Implement as the DM Pleases, It's Never Going to Make Much Sense
The Gold is the Important Part; the Materials are Abstract
The key line is that "the process takes 2 hours and costs 50 gp." It then goes on to what seems to be a much fluffier section about what this cost "represents". While arguments based on what is not said are always problematic, if actually acquiring the materials in the normal game sense was considered important it really seems that the more natural way of phrasing this rule would be something along the lines of "the process takes to hours and expends 50 gp worth of materials. These materials are...". As written, the player actually having particular barely explained inks and unnamed materials, seems to be a low priority at most.
If you want to make actual tangible materials and inks a strict necessity, that's great; it makes more sense (it's what I do). But this is hardly required or necessary, and really no different than requiring a player to come up with a background or event that supports them being able to suddenly multiclass into sorcerer, because their abruptly acquired sorcererness represents some sort of ancestral magic. This might be a logic/lore necessity, but not an actual intended mechanical constraint.
Implementation is Heavily at the DM's Discretion, as is the Whole Ability
Giving the DM particularly broad powers in this instance to construe implementation of the rule at his or her discretion is consistent with the use of the term "represents" rather than any clear language about it "expending X things" as there is for when a spell gobbles up a diamond or what have you. Saying "the wizard must first acquire X things" would also be a natural way to emphasize that yes indeed you NEED to go shopping. It does not read in such a way.
But DM discretion is also in the spirit of the spell copying ability in general, given that how much this ability can be used is entirely dependant on how plentiful the DM makes magic scrolls and spellbooks. Choosing to require actual purchase of these things is just another tool in the DM toolbox so far as doling out magic to the party's wizard goes.
As a matter of personal preference I'd very much rather the gold have to be spent on something rather than just disappear into the aether, but mechanically it seems to have been left to DMs to feel this way or otherwise, and it makes sense that it should be.
The Rule is a Conceit for the Sake of Mechanics and Balance
To me, of all constrictions on class abilities this entire need to have gold at all for spell copying is one of the most verisimilitude breaking ones, fine inks or otherwise. It is obviously designed for mechanics at the cost of in universe sense. Inks and materials are a thin justification; a pretense explained with as little detail as they could manage.

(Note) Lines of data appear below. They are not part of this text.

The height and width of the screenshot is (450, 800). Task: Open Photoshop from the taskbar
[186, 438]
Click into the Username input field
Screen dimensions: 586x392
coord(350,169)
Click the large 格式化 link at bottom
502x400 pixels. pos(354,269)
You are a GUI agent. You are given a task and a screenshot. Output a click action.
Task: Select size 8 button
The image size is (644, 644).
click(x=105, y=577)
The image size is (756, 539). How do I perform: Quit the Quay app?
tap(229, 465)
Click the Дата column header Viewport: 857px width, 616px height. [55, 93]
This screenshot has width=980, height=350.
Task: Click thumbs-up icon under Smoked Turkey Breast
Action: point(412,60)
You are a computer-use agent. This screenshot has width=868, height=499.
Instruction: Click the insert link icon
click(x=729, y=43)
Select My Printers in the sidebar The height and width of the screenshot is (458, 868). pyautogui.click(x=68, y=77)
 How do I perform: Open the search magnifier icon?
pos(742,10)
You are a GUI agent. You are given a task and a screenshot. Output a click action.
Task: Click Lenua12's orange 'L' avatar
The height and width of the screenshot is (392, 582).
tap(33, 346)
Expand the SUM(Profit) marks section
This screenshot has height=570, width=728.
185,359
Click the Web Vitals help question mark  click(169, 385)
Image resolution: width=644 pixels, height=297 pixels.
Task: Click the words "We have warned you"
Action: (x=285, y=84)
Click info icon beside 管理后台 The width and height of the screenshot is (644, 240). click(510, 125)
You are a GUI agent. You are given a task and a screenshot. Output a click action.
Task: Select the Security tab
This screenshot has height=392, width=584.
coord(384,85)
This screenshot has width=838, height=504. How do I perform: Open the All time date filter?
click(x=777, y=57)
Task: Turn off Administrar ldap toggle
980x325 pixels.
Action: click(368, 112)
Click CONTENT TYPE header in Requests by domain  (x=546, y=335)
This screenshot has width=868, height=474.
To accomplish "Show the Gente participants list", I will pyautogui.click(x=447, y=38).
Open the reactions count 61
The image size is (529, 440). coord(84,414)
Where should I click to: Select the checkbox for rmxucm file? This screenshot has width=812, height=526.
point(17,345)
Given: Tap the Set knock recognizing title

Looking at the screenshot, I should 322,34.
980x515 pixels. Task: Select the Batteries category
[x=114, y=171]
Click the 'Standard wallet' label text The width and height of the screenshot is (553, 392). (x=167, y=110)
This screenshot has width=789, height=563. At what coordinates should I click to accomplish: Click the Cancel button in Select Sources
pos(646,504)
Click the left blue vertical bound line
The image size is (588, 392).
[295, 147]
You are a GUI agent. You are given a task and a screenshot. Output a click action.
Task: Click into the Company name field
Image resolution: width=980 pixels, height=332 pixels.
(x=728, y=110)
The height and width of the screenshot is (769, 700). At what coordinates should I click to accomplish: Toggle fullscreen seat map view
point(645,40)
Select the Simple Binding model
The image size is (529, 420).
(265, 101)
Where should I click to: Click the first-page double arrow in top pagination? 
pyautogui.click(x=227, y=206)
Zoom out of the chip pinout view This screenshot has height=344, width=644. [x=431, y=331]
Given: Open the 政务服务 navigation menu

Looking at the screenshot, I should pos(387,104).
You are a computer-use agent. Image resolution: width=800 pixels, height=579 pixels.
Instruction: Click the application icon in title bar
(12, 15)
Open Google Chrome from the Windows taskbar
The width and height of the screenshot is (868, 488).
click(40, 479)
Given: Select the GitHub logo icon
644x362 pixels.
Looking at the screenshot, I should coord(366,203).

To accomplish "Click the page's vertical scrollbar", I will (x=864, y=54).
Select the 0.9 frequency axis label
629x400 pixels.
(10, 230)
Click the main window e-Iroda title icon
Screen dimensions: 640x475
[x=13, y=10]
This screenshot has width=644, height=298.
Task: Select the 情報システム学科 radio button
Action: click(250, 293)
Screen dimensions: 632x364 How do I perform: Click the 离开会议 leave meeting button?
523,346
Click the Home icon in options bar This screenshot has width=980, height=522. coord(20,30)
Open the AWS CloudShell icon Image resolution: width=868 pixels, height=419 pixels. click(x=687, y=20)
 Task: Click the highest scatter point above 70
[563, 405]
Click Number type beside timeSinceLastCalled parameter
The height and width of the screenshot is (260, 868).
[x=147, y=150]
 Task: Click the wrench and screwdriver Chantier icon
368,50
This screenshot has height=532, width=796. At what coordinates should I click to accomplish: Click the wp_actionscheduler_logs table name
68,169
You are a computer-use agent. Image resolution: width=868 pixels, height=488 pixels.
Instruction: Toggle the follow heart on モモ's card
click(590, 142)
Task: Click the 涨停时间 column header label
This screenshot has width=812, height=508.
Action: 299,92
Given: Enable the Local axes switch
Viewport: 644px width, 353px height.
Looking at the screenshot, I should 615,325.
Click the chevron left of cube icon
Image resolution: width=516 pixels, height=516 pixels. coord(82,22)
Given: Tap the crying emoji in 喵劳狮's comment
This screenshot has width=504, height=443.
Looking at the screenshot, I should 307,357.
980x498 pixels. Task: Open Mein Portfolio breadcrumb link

Notice that it doesn't say you must acquire or have the items (presumably then you might find them, craft them, etc), but rather that you must spend the gold. This gold correlates exactly to spell level for each and every spell. The price in the aggregate of these "fine inks" and the "material components you expend as you experiment with the spell" always follow the same cost formula despite there presumably being very different material components for different spells of the same level, as is the general lore of magic in the game. Also, normally one can cover most material components for actually casting these spells with a component pouch or arcane focus. Unless there are some strange, uniform spell-mastering-process components this really makes no sense.
The intent seems to be simply to force wizards to have to make decisions about when they copy which spells, and generally to somewhat limit their power versus other spellcasters. The lore/fluff of it is pretty stupid and illogical however you implement it, so getting hung up on inks is just a sign you should take a deep breath and step away.
Many Mechanical Conceits are Illogical
Once you think about it, realism-wise, inexplicably copying the spell without a shopping expedition makes no less sense than wizards and some other spellcasters suddenly learning particular spells at level up, or all classes suddenly gaining all manner of abilities, skills, etc. upon level up. At most tables there is no strict rule that you have to practice these things before abruptly getting good at them, but it is, of course, one of the core mechanics of the game.
At the end of the day it is a game built around mechanical conceits. It is also at the DM's discretion how to limit them. Do you let characters level up immediately upon acquiring the XP or make them wait for a rest? Do you describe the injuries characters do and receive or just talk about HP, whatever that is? How much of an explanation do you demand for what is actually being done to accomplish an investigation check or the help action?
Personally I like to put in all sorts of practices and limitations to add as much verisimilitude to this elf game as possible, for the sake of immersiveness and just feeling like the world has some sort of rules. But the designers are not mandating this, and they're not mandating you go on an ink shopping expedition.